The new revelations are not surprising. In a recent survey conducted by the International Association of Chiefs of Police, over half of the responding law-enforcement agencies reported that they used social media for “listening/monitoring,” and three-quarters for “intelligence.” On the federal side, the Department of Homeland Security, which already monitors social media domestically, recently floated a vague and ill-conceived proposal to request “social media identifiers” from 20 million travelers per year.

One might ask: Who cares? Why does it matter if police detectives or intelligence agents look at what you do on social media, when any other member of the public could do the same thing?

First, what law-enforcement and intelligence agencies can do with social-media-monitoring software often bears little resemblance to what members of the public can do on social media platforms. To be sure, officers may follow individual suspects online—but they can also use powerful proprietary software that purports to leverage big data to predict threats before they happen. Whether or not these services work (and do so non-discriminatorily) is a major question—either way, it is far different from the one-on-one eavesdropping that characterizes most public use of social media.

In addition, most people sharing information with their friends don’t fathom that their data is being shared with law enforcement as well. In a Pew Research Center poll, over 90 percent of American adults surveyed said that it was important to be able to control who saw information about them—that is, privacy should not require total secrecy.

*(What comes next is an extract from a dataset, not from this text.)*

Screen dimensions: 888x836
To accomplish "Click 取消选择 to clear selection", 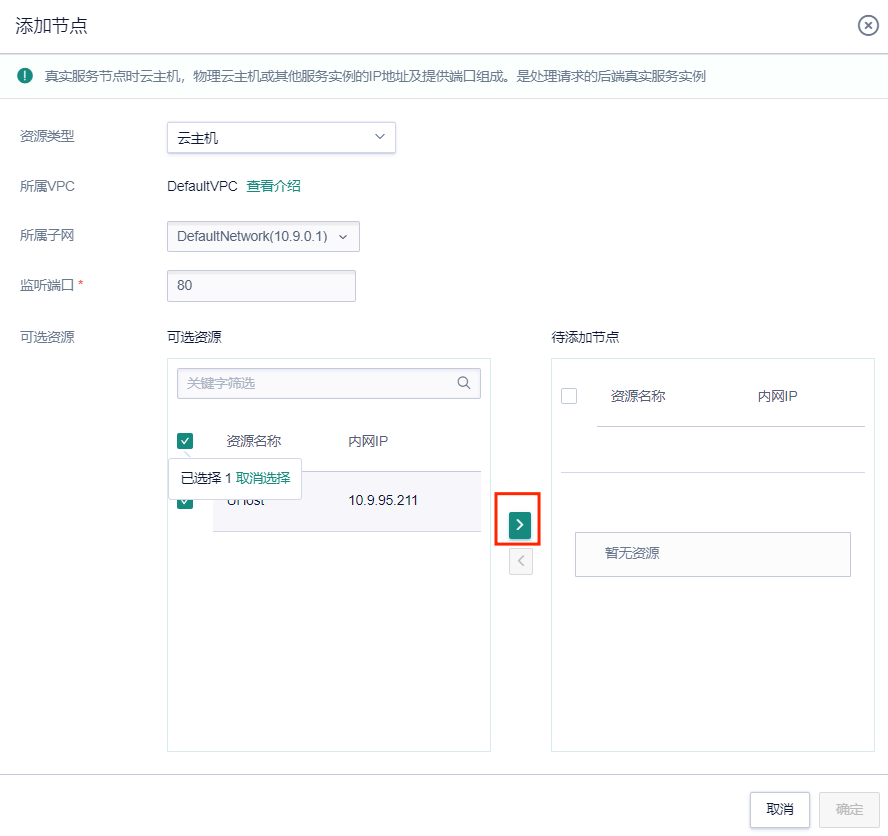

There’s also concern that monitoring could chill activity that is protected by the First Amendment, and may have a particular impact on communities of color. One social-media-monitoring company that serves the law-enforcement market tracked people online using #BlackLivesMatter, #ripmikebrown, #imunarmed, and other protest-related hashtags, while another was used to open a threat assessment on the Oregon Department of Justice’s director of civil rights after he posted tweets containing #BlackLivesMatter and a rap group’s logo. Multiple studies have found that online surveillance chills online speech, and it is not a major leap to suggest that the chilling effect would extend to offline activity as well. Indeed, one company noted that social-media photos it provided could be used to arrest protestors with outstanding warrants directly from a crowd.

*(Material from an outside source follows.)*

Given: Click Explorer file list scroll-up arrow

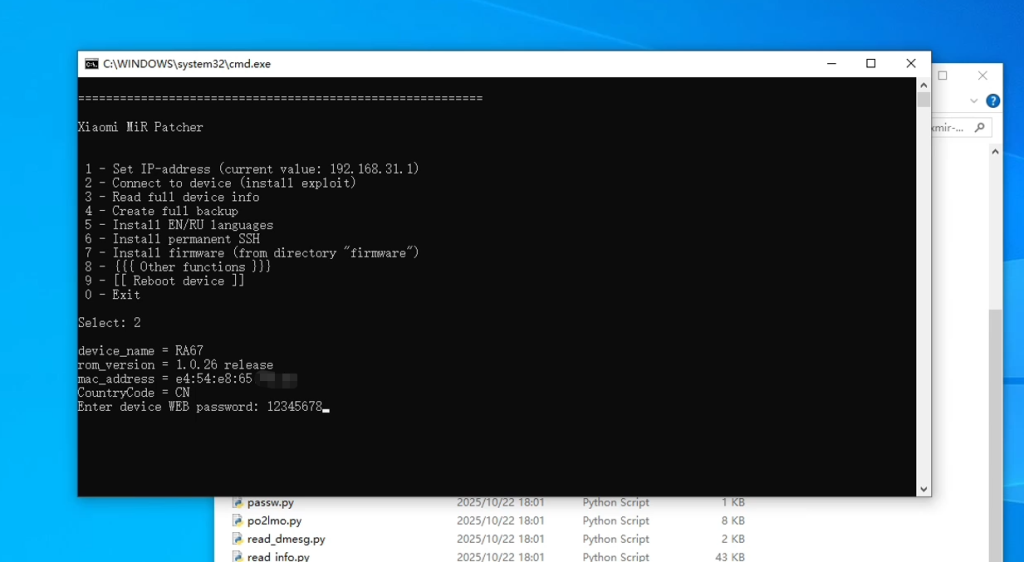Looking at the screenshot, I should 995,152.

As any 15 year old knows, social media is also highly context-dependent. A journalist on the national-security beat may follow a suspected terrorist for her reporting—but how will an automated software program, or an intelligence agency, know that the journalist doesn’t subscribe to the terrorist’s message? The situation is even more fraught for adolescents in areas with gangs, who might need to “like” a picture to keep themselves out of trouble with neighborhood gang members but simultaneously get into trouble with law enforcement; one teen spent 19 months in Rikers Island for appearing in pictures with “crew” members and liking their Facebook posts.

In light of these developments, citizens must demand that elected leaders and police departments be transparent about the social-media-monitoring services they use, the taxpayer money spent on them, and what they do with the data they produce. They should also demand that both the tools and their use be regularly evaluated to ensure that they are not being used discriminatorily or to target political dissidents. This sunshine is critical to ensuring that their use is in line with community and constitutional values.